Economistas neoclássicos não estão acostumados a lidar com pessoas
Folha de São Paulo, 20/05/2020
Marília Bassetti Marcato
Uma das principais lições da pandemia do novo coronavírus é o risco de eleger lideranças que tenham como hábito ignorar as evidências.
Atualmente, sabemos que idosos e pessoas de qualquer idade com sérias condições médicas subjacentes correm risco maior de contrair doença grave por causa da Covid-19. Pessoas com doença pulmonar crônica ou asma de moderada a grave, pessoas com problemas cardíacos, pessoas imunocomprometidas, pessoas que transplantaram órgãos, pessoas de qualquer idade com obesidade grave, pessoas com diabetes, pessoas com insuficiência renal ou doença hepática. Pessoas.
Os economistas neoclássicos não estão acostumados a lidar com pessoas. Historicamente, eles buscaram artificialmente se separar de outros campos de estudo, isentando-se da exigência de testabilidade empírica tão cara às ciências “duras”. Nesse tortuoso caminho, a economia neoclássica parece ter invertido o objetivo da pesquisa científica de descobrir a realidade sob a aparência, assumindo a forma de uma estrutura analítica cada vez mais formalista, axiomática e dedutiva.
Um “indivíduo sem individualidade” costuma assustar àqueles que não possuem treinamento fornecido em graduações de economia. Em pouco tempo, o aspirante a economista entende que é preciso fazer sacríficos para gerar soluções. Assim, não são incomuns análises econômicas que eliminam o tempo e o espaço, sem qualquer referência às evidências empíricas.
O prodigioso reducionismo da economia neoclássica estabeleceu conceitos e aparato técnico fundamentais para expandir a influência da economia para outras ciências sociais. Segundo Ben Fine e Dimitris Milonakis em “From economics imperialism to freakonomics”, essa característica reducionista teria um caráter triplo. Primeiro, o reducionismo do indivíduo constitui o principal elemento analítico (com o coletivo a partir da simples agregação de indivíduos). Segundo, a economia é reduzida às relações de oferta e demanda de mercado. Por fim, a análise econômica seria baseada em princípios sem apego à história.

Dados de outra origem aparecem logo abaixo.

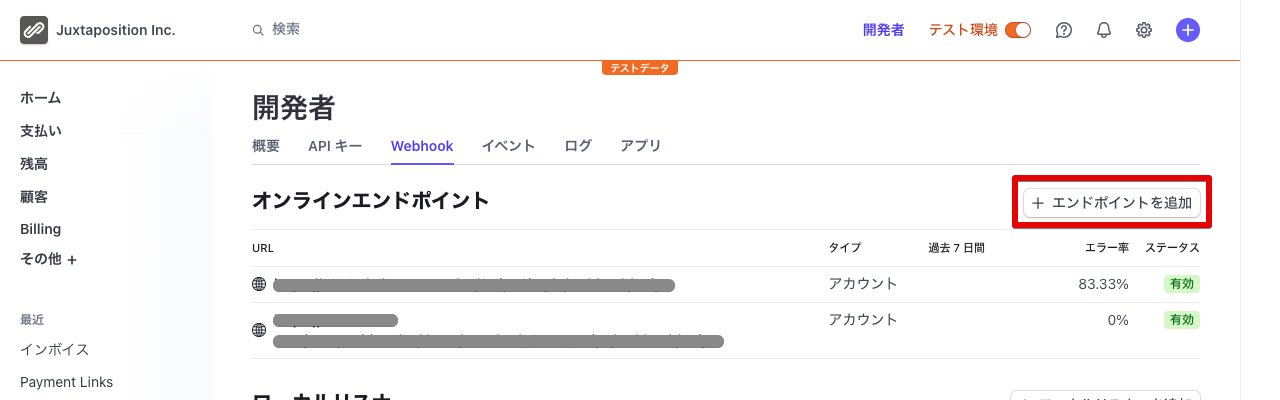Open the Billing sidebar item
Image resolution: width=1280 pixels, height=400 pixels.
(41, 229)
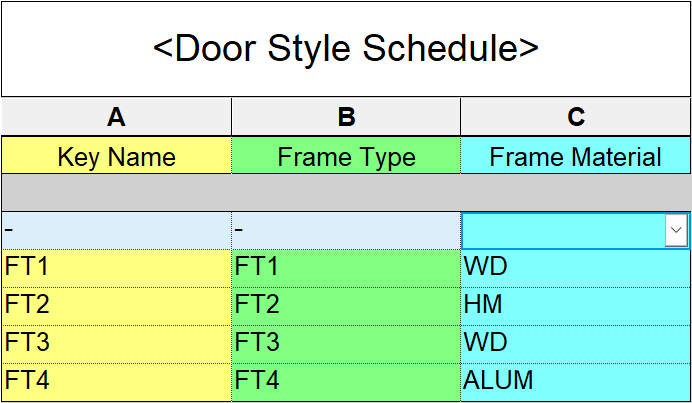The height and width of the screenshot is (403, 692).
Task: Select column B header
Action: click(346, 117)
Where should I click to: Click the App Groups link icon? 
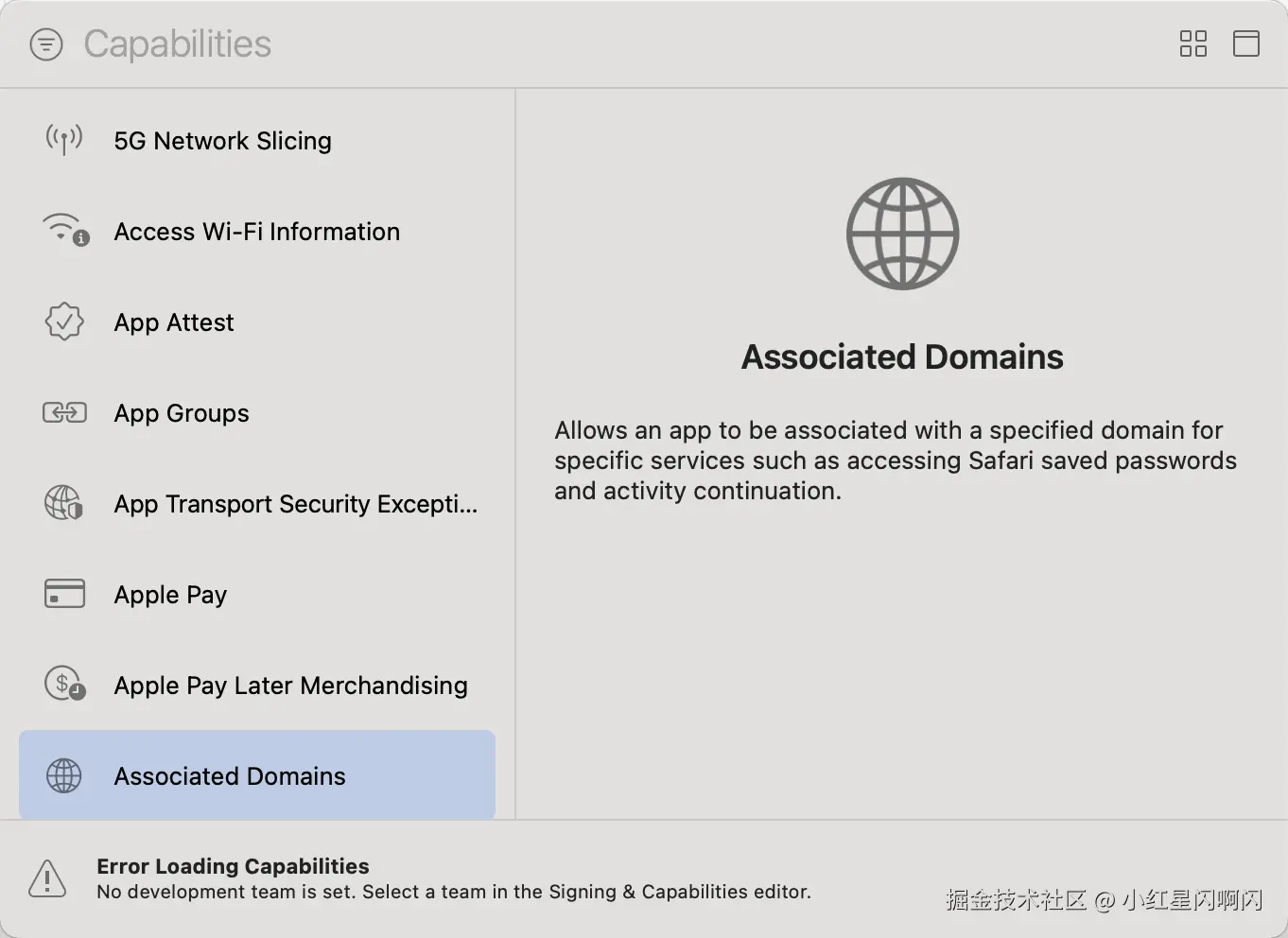[x=64, y=413]
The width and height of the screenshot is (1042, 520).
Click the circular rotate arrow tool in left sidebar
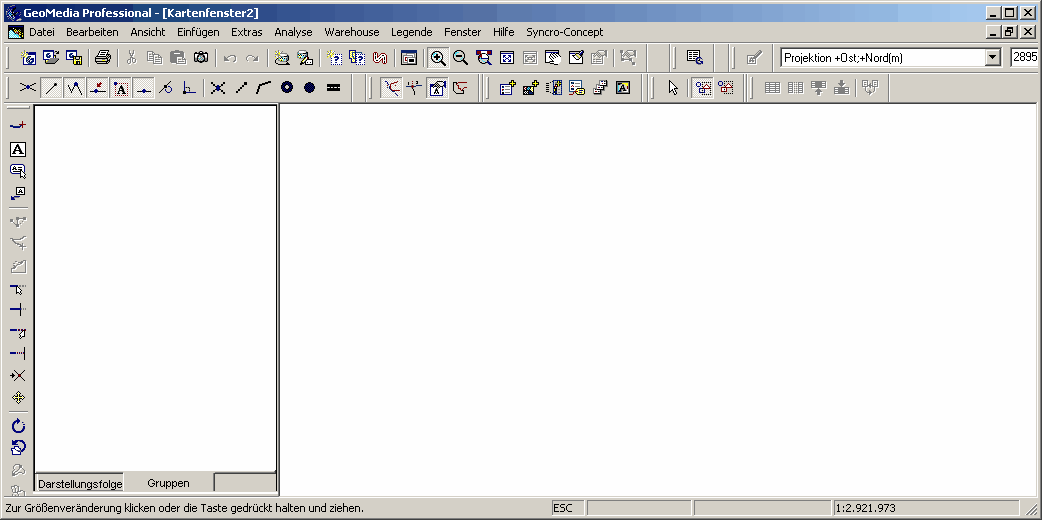18,426
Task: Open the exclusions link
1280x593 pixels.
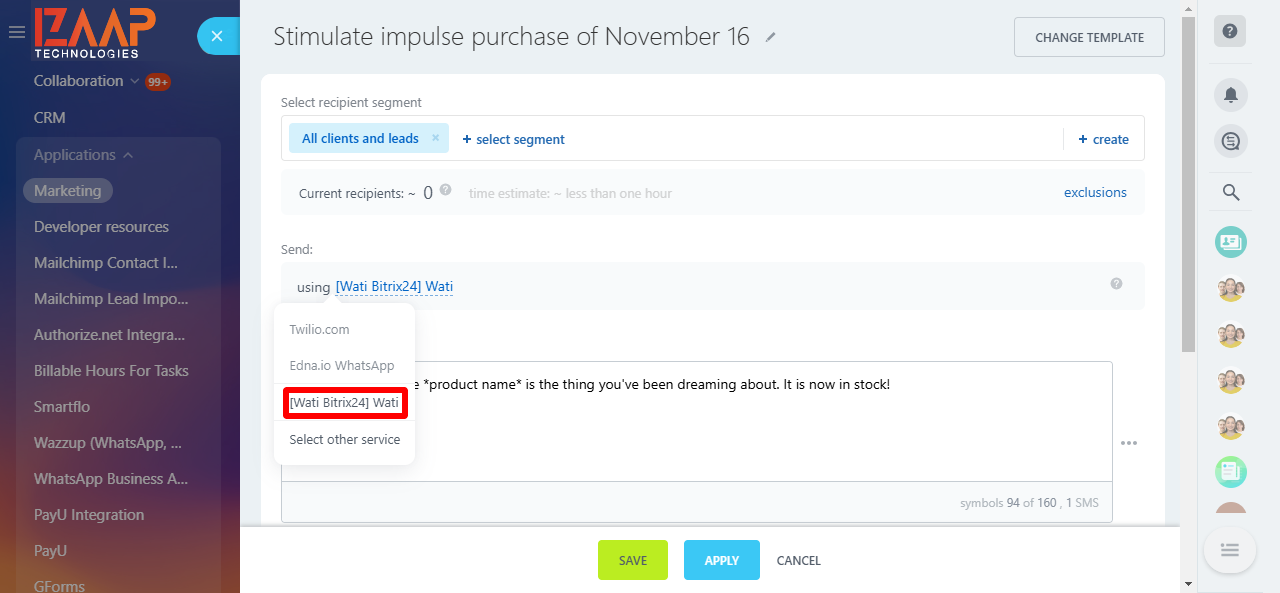Action: [1095, 193]
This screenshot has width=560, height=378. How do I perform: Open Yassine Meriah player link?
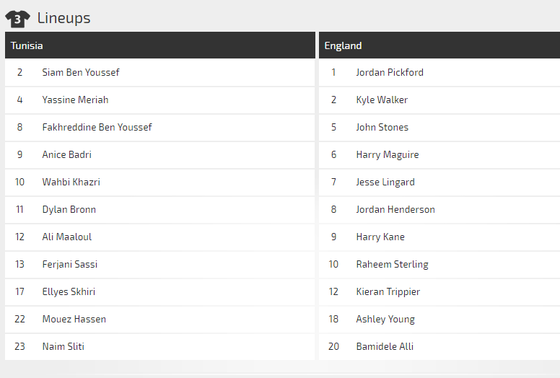pyautogui.click(x=75, y=100)
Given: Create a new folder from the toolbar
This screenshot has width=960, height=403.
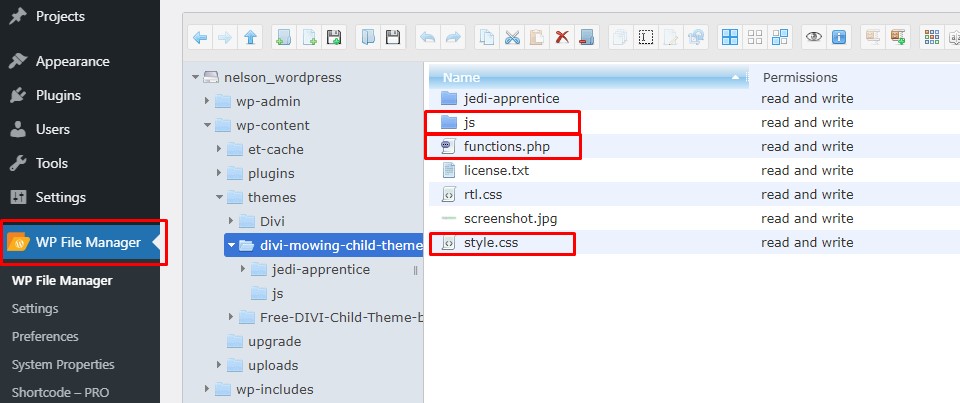Looking at the screenshot, I should [x=284, y=37].
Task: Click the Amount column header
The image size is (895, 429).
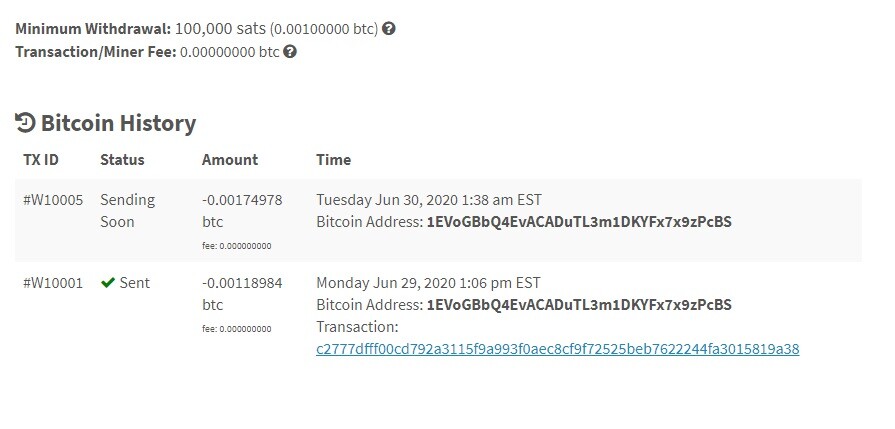Action: (230, 160)
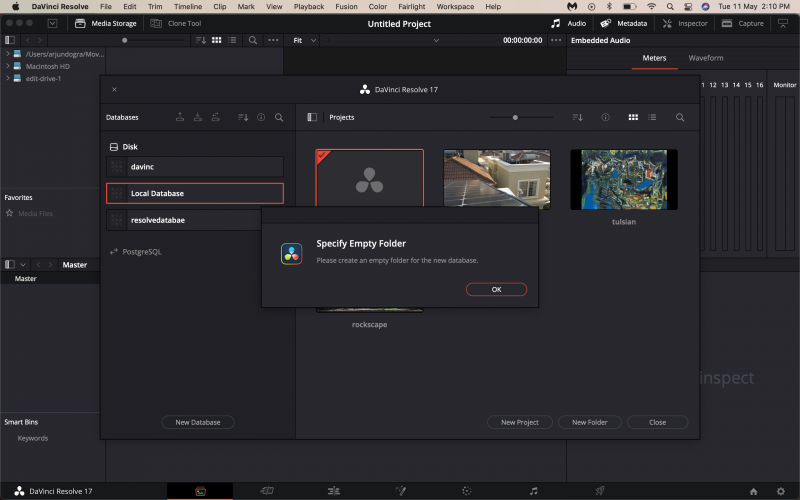
Task: Switch projects to list view
Action: 652,117
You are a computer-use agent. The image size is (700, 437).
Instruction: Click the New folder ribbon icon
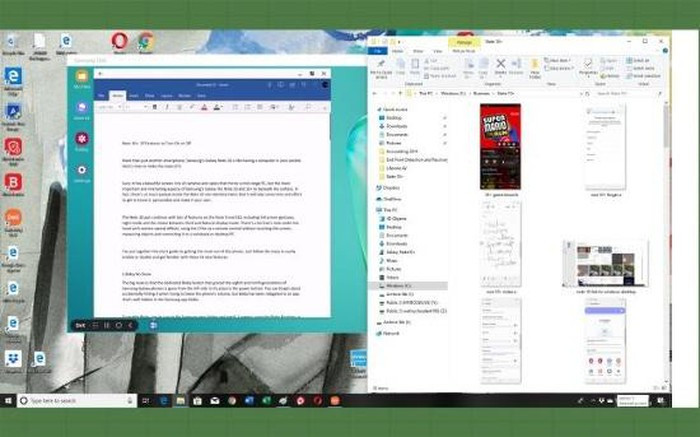[535, 65]
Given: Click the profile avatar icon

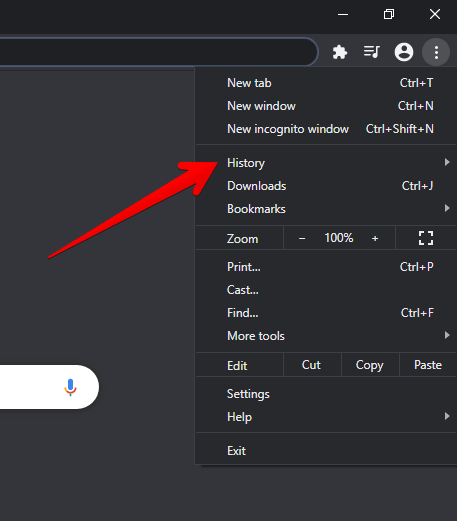Looking at the screenshot, I should click(404, 52).
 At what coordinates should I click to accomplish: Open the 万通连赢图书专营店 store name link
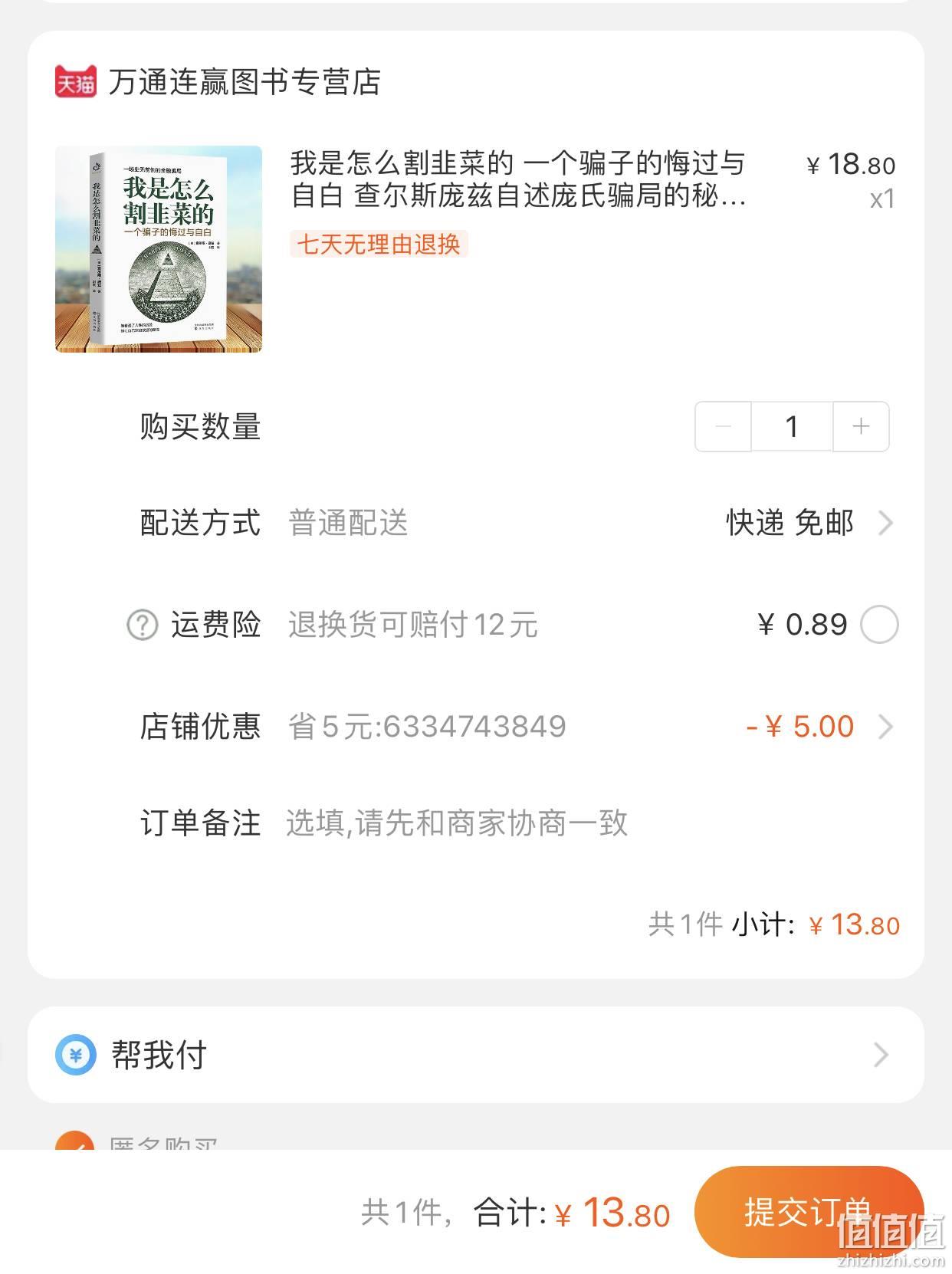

Se o mundo real é profundamente diferente, este não parece ser um problema. Para os preocupados com o irrealismo das suposições, Milton Friedman deu a palavra de ordem metodológica: “Não se preocupem com as suposições, apenas observem suas consequências”. Pouco importa se todos os empresários buscam ou não maximizar seus lucros, o que importa é que tudo deve ocorrer como se os mesmos se comportassem de tal forma.
Mas o que restará da economia mainstream após a pandemia?
É certo que se ocupar de problemas concretos é uma virtude rara no meio da ciência econômica dominante, uma vez que não é de hoje que a dita ciência triste escolhe tratar de tópicos com menor probabilidade de suscitar questões de importância fundamental. Mas momentos de crise como o atual incitam perguntas fundamentais sobre a relação entre Estado e mercado que parecem desafiar a nossa compreensão.
A pandemia reforça a necessidade de repensar dogmas sobre o funcionamento da economia. Não há como separar a economia da sociedade e é, portanto, falsa a noção de que o arranjo econômico pode ser analisado independentemente dos processos de saúde pública e das interações sociais. Com isso em mente, não é preciso muito para identificar o descaramento dos sociólogos de mercado brasileiros quando comemoram que o pico da doença nas classes altas já passou.
No entanto, persiste a incapacidade da economia mainstream de considerar o funcionamento e a dinâmica dos sistemas econômicos em seus modelos abstratos e com amnésia histórica. Se todos somos keynesianos em momentos de crise, supor que o mercado é uma máquina autorreguladora certamente contém “um elemento de verdade, um elemento de má-fé e também algum engano” (salve, Braudel!).
Mas há uma esperança. Se a arrogância —traço tão comum aos economistas mainstreams— der lugar ao reencontro da ciência econômica com as demais ciências, em especial as sociais, é possível que os cálculos de quanto vale uma vida sejam deixados de lado.
Caso contrário, caberá à desconfiança popular decretar a morte da ciência econômica antes que a ciência econômica mate o povo.